Wednesday 6 February 2013

Fat Burning Workouts at Home

It is natural that 30 minutes a day of moderate-intensity physical activity improves health and cardio fitness. But you don’t get time to do these things in your busy schedules. So you don't have to do all 30 minutes in one stretch. In fact, you can do 20 or just 10 minutes a day to reap some of the benefits, from losing weight to toning to reducing stress and clearing your mind. The right combination of cardio training and strength-building exercises is the key to burning fat and turning it into muscle.

Normal workouts are the great way to get started, but if you are serious about getting shape, a training program will get you the best results.

Fat Burning Workouts at Home

Total body workouts at home:
  1. By doing this total body workout you will get toned arms, jeans that fit better in four weeks. For this workout you just need a pair of 5 to 8 pounds weights.
  2. For 1 Minute, stand while holding weights vertically in your hands, arms stretched out. Now pretend you're sitting down on a chair, hold for three counts, and then get back up, bringing the weights toward your chest. Repeat this.
  3. For 1 minute, holding the weights, get in a semi squat position, spine at 45 degrees, back flat, arms hanging straight down, perpendicular to the floor. Now bend your elbows (so they're pointing up at the ceiling) and lift weights toward your chest; hold. Slowly lower weights to original position. Repeat. 
  4. For 3 minutes, take your hand weights, arms by your side. Step right foot forward into a lunge; hold as you slowly bring up your weights in a bicep curl; return to original position.
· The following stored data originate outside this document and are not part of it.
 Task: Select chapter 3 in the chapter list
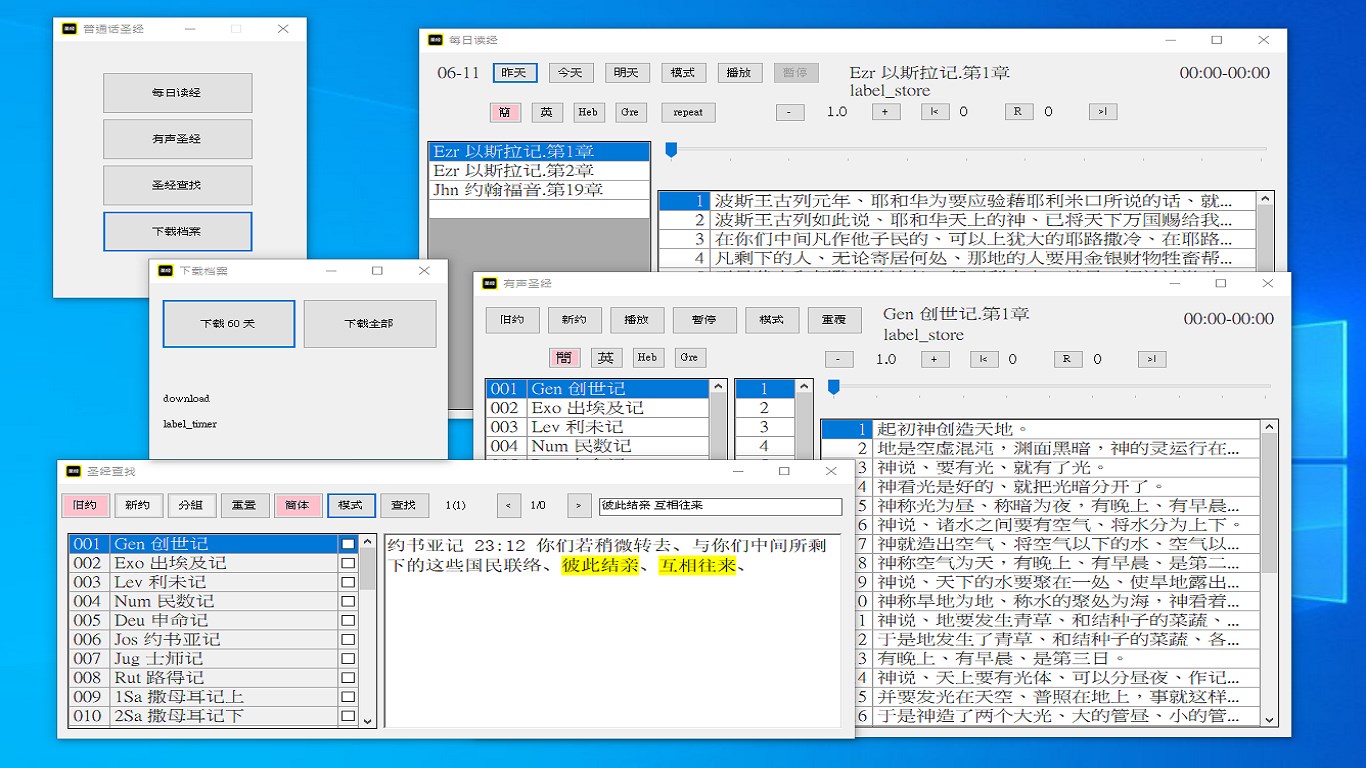point(765,427)
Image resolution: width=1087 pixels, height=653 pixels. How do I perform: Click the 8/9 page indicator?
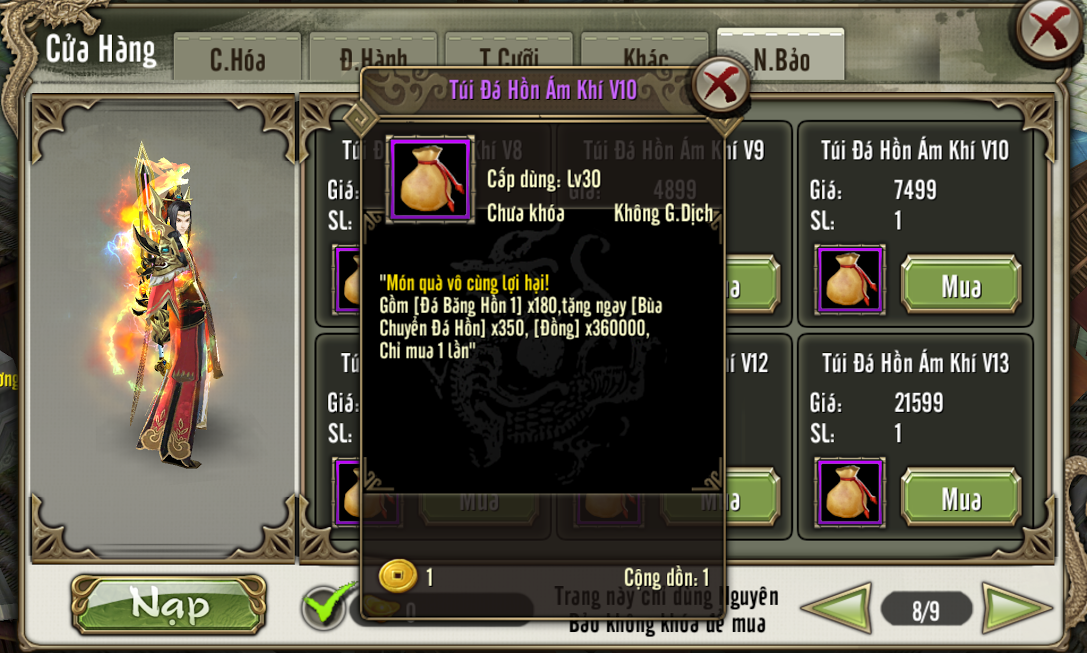(x=926, y=610)
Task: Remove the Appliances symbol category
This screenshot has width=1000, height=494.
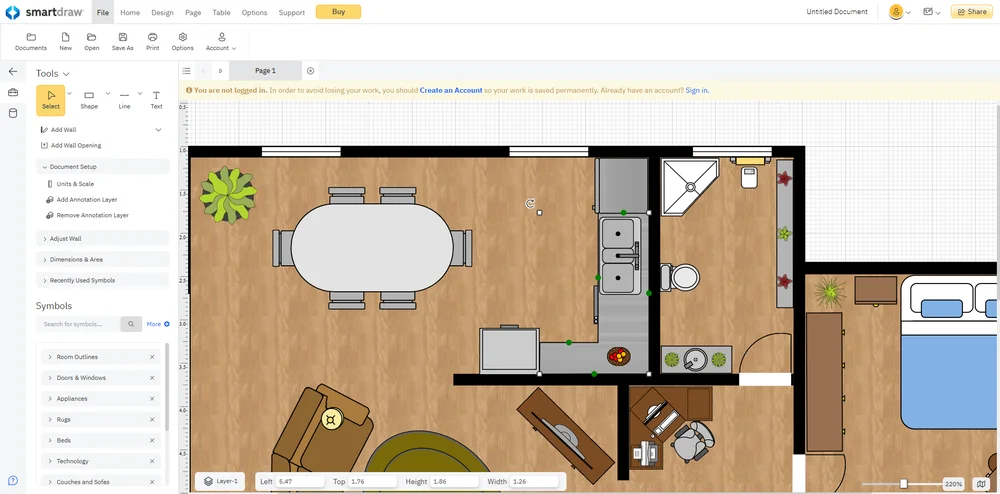Action: 152,399
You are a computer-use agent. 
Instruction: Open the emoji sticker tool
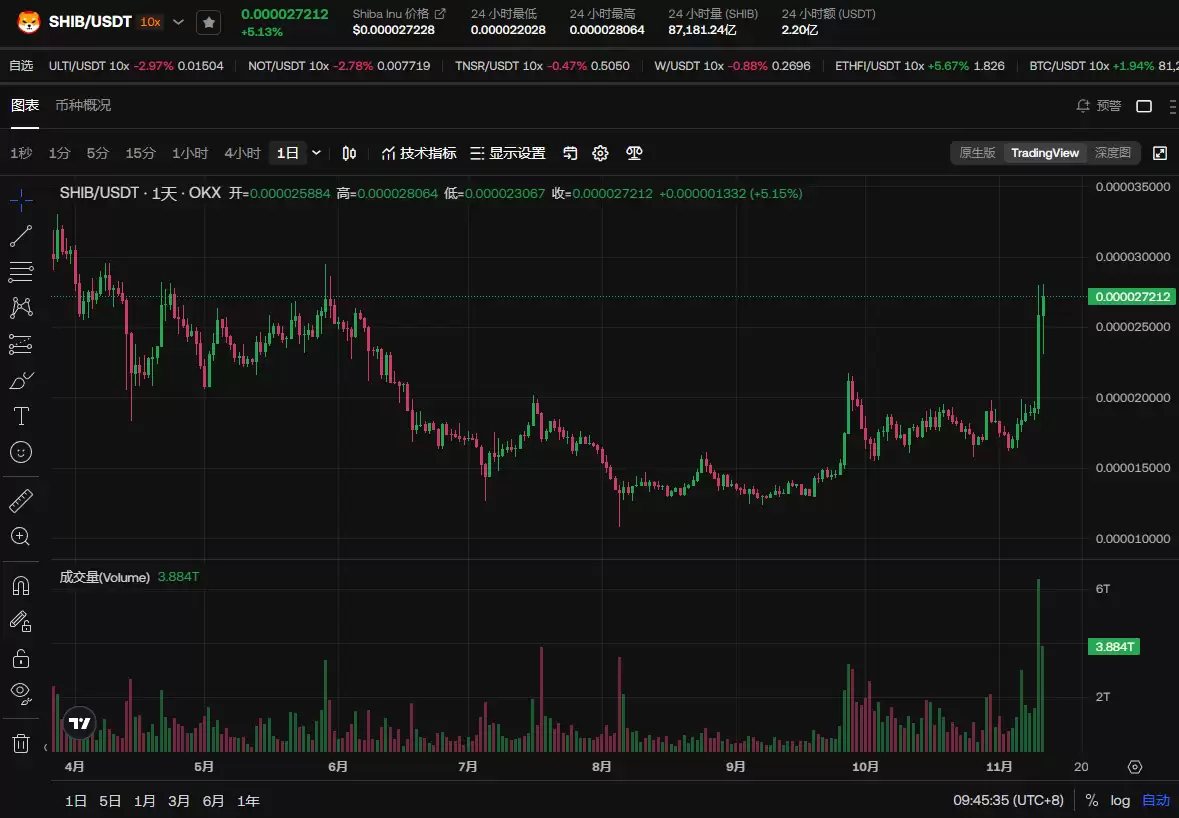(21, 452)
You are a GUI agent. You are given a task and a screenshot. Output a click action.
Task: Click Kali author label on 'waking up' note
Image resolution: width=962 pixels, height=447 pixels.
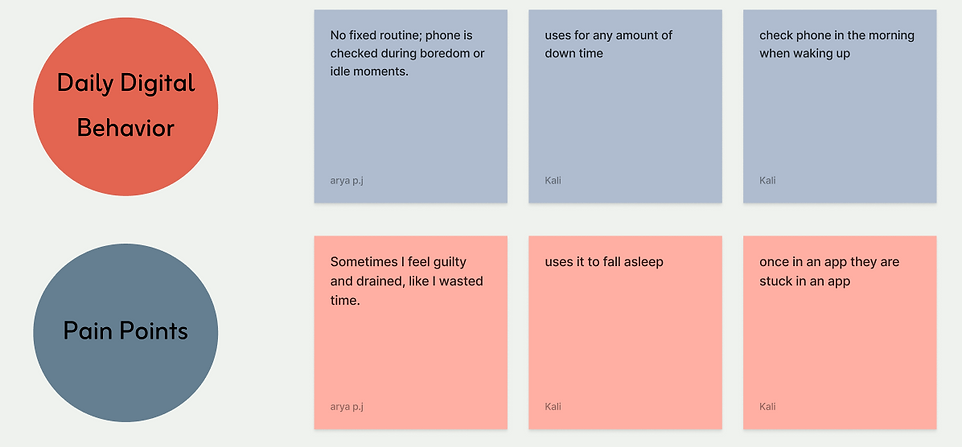tap(768, 180)
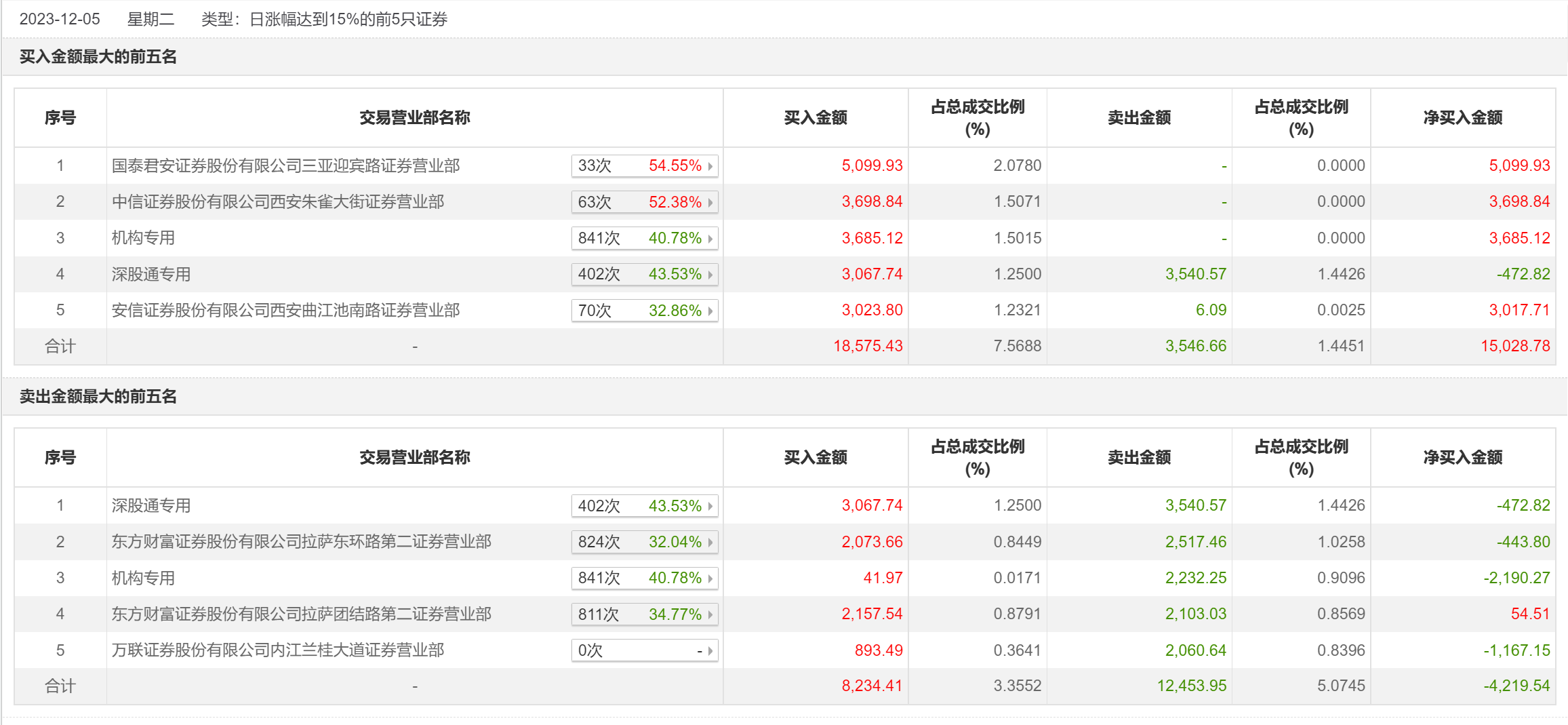Image resolution: width=1568 pixels, height=725 pixels.
Task: Click the arrow beside 34.77%
Action: (710, 614)
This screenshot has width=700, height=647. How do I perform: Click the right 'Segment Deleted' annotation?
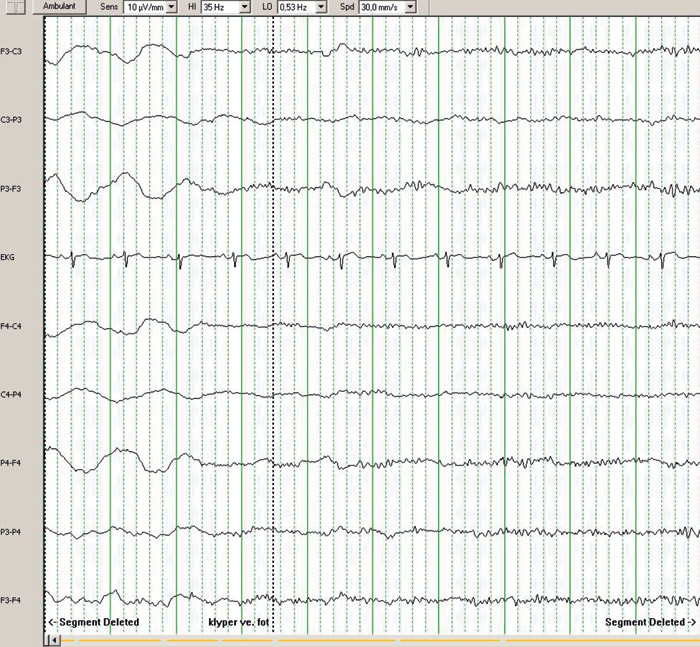pyautogui.click(x=650, y=622)
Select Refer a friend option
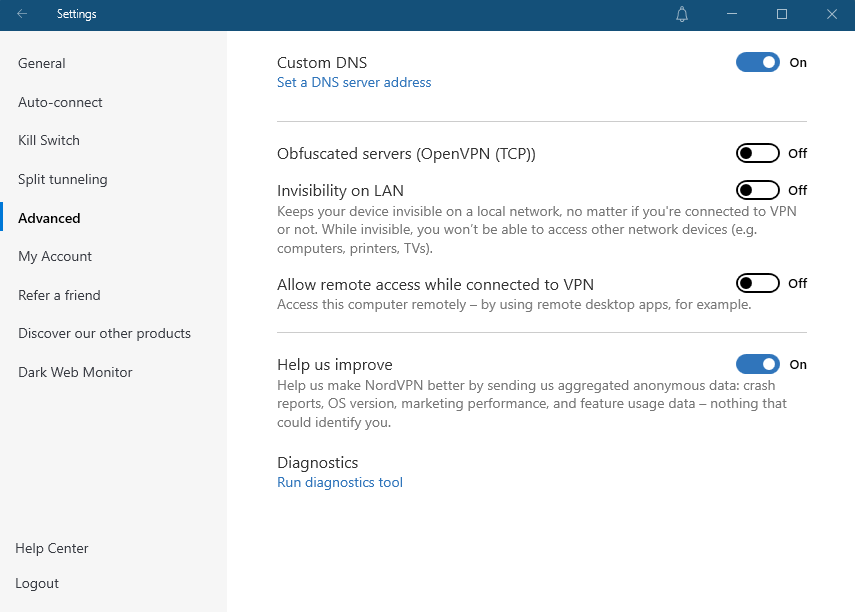The width and height of the screenshot is (855, 612). click(x=59, y=295)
Now, while pivoting, step to the left (still with your right foot); hold return. Continue for two more rotations until you're back to where you started. Now repeat entire revolution with the left foot forward. 
  5. For 1 minute, do push-ups on the floor or against the wall. 
  6. For 3 minutes, drop to the floor for a core hold: With forearms and toes on floor, keep spine straight and abs held in. Hold for one minute. Then release and stretch back into a yoga child's pose: Sit back on your shins and reach your arms to the floor in front of you. Repeat core hold.